For the string "will", state the number of lines in the data that contain it, and nothing else.

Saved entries
==================================================

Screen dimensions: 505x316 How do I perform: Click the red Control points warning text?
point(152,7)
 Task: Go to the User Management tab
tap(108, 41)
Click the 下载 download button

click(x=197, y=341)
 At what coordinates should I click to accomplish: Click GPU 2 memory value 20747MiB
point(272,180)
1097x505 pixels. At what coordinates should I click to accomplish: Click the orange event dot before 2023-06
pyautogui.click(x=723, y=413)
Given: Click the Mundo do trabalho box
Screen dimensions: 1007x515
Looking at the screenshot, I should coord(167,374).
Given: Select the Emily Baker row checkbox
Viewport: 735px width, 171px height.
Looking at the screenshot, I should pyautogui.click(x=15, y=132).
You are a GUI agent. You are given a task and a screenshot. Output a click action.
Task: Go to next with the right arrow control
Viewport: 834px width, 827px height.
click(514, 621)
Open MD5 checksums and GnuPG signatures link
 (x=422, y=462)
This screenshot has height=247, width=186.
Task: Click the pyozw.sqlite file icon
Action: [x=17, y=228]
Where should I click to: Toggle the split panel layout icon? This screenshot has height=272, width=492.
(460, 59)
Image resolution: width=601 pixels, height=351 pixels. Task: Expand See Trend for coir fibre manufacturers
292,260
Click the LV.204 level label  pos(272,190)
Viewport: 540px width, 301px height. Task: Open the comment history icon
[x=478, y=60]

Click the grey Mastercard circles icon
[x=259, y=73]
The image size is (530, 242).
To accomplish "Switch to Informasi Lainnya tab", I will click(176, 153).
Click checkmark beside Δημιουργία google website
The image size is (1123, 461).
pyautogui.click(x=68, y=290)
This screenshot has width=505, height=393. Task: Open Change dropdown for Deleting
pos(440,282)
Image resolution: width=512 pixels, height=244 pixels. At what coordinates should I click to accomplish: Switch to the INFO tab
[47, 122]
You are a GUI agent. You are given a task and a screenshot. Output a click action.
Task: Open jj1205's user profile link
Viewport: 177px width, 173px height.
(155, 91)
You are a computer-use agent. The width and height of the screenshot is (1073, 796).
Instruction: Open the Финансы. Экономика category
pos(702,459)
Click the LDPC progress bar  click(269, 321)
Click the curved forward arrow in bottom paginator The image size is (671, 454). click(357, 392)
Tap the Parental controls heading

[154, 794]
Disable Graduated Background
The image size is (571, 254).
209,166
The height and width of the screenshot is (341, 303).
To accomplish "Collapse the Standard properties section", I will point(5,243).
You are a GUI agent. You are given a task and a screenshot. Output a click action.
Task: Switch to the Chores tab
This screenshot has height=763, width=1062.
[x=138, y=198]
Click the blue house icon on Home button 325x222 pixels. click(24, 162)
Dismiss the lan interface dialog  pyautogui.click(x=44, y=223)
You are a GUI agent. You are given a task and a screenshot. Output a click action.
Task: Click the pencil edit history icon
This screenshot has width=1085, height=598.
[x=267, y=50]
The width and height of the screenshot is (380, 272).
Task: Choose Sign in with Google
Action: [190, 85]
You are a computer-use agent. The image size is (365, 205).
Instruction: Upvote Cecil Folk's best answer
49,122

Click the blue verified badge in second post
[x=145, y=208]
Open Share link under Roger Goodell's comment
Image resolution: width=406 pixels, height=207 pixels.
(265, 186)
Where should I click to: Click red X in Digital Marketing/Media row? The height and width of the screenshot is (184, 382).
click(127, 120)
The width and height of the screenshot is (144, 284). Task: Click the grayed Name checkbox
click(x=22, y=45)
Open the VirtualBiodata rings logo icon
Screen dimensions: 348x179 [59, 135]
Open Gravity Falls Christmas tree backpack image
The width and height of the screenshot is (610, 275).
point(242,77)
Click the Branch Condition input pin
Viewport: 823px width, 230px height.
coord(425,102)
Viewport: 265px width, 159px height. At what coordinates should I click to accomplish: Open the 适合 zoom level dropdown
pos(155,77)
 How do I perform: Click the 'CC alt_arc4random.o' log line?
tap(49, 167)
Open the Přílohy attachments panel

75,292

==================================================

EXERCISE RESPONSE: 2